C’est donc le statut du personnel contractuel, la loi du 3 juillet 1978 et le contrat de travail qui vont déterminer la rémunération à laquelle l’intéressée a droit.

Pour ce qui est du contrat de travail, il y a en outre lieu de tenir compte de ses diverses modifications tacites intervenues en cours d’exécution.

La cour constate qu’existe un règlement interne, fixant notamment la procédure de recrutement ainsi que la rémunération à laquelle le personnel a droit.

Celui-ci précise, pour les échelles de traitement, que le membre du personnel bénéficie de l’échelle dite ‘de recrutement’ selon le grade auquel correspond la fonction pour laquelle il a été recruté.

Vu l’absence d’autres définitions du terme ‘recrutement’, la cour retient qu’il faut entendre par là non seulement le recrutement initial mais aussi le changement de fonction.

Il en découle que le membre du personnel contractuel qui exerce une fonction doit être considéré comme étant recruté pour cette fonction au sens de la disposition du règlement interne examinée ci-dessus.

Il s’agit de la fonction réellement exercée.

La cour note qu’aucun examen n’est requis pour être recruté à la fonction en cause
et rejette par ailleurs d’autres règlements produits par l’employeur (sélections internes, gestion d’effectif du personnel), dans la mesure où ils sont bien postérieurs à la période examinée.

il s’agit dès lors de retenir que la rémunération à laquelle l’intéressée a droit est la rémunération barémique de l’échelle correspondant au grade de la fonction exercée effectivement.

Elle en vient ainsi à l’examen de celle-ci, constatant des divergences entre parties, dans la mesure où l’employée revendique la fonction de ‘HDR assistant’ de grade 2B et où l’employeur considère qu’elle a exercé la fonction de ‘support client HR’ de grade 2A.

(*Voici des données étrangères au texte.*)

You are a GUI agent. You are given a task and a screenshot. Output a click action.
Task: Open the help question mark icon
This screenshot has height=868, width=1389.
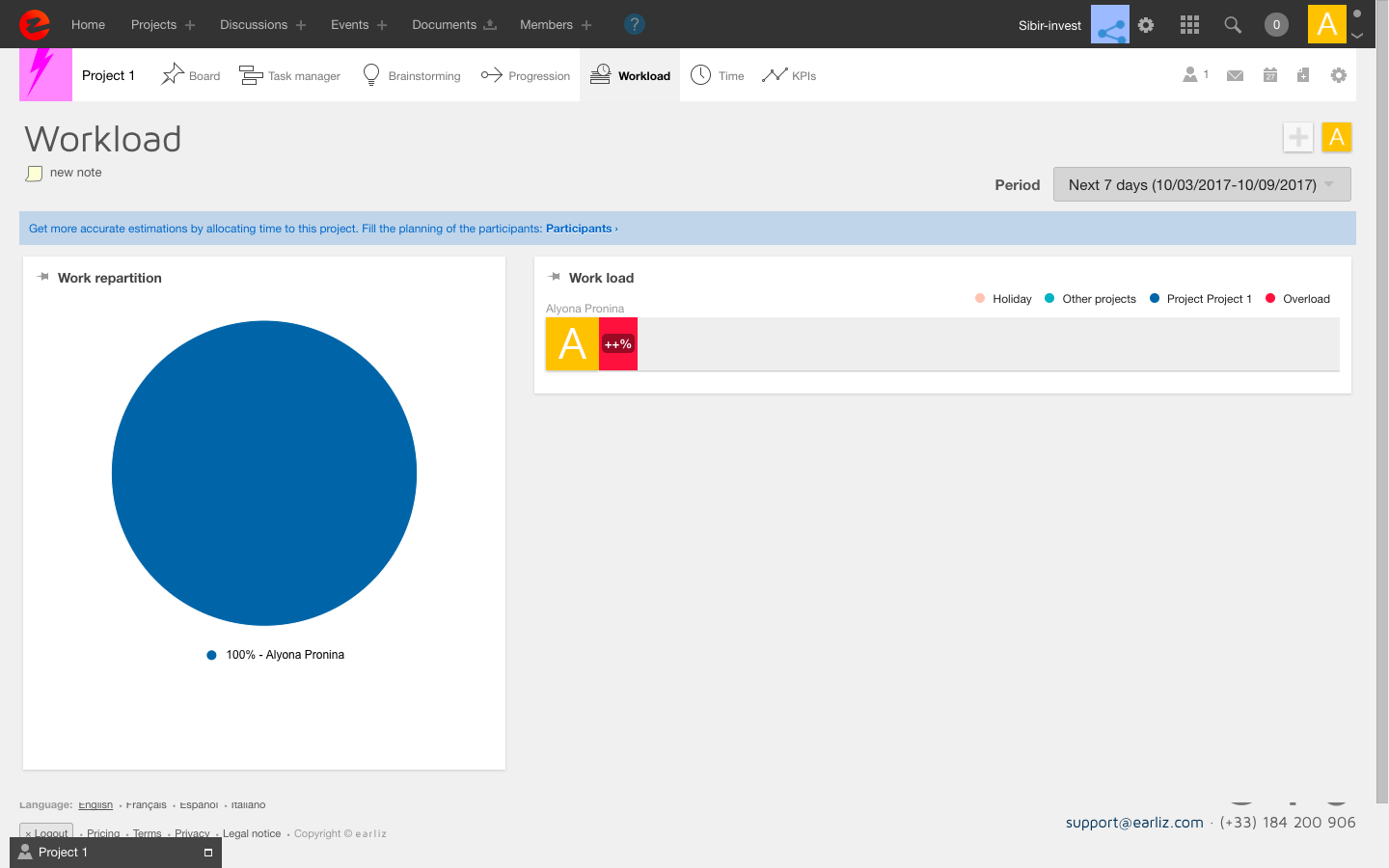click(x=634, y=24)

La cour examine les tâches dont l’employée était chargée, analysant d’abord la gestion des dossiers de saisie (l’intéressée ayant dans le cadre de sa fonction traité des cessions de salaire, des pensions alimentaires et des médiations de dettes).

De l’examen des pièces, la cour relève que les tâches étaient bien plus complexes qu’un simple encodage comme le prétend l’employeur et nécessitaient à la fois des connaissances et des prises de responsabilité supérieures à celles de la fonction 2A.

L’arrêt reprend minutieusement les éléments sur lesquels se fonde l’appréciation de la cour, retenant notamment que l’intéressée a reçu des évaluations élogieuses et avait des compétences approfondies dans la matière complexe des saisies.

Elle était également proactive, exigence qui figure dans la description de la fonction de ‘HDR assistant’ et non dans l’autre.

D’autres points sont encore relevés, qui concordent tous pour permettre à la cour de conclure au droit pour l’intimée à prétendre au grade 2B.

Restent cependant plusieurs éléments à débattre, étant notamment la période en cause (vu l’exception de prescription soulevée par l’employeur) et le montant exact de la demande.

La cour confirme en son dispositif le droit en principe à la rémunération réclamée et ordonne la réouverture des débats.

Celle-ci interviendra le… 14 avril 2027, la cour rappelant ici l’encombrement des rôles de la Cour du travail de Bruxelles en raison du manque chronique de magistrats.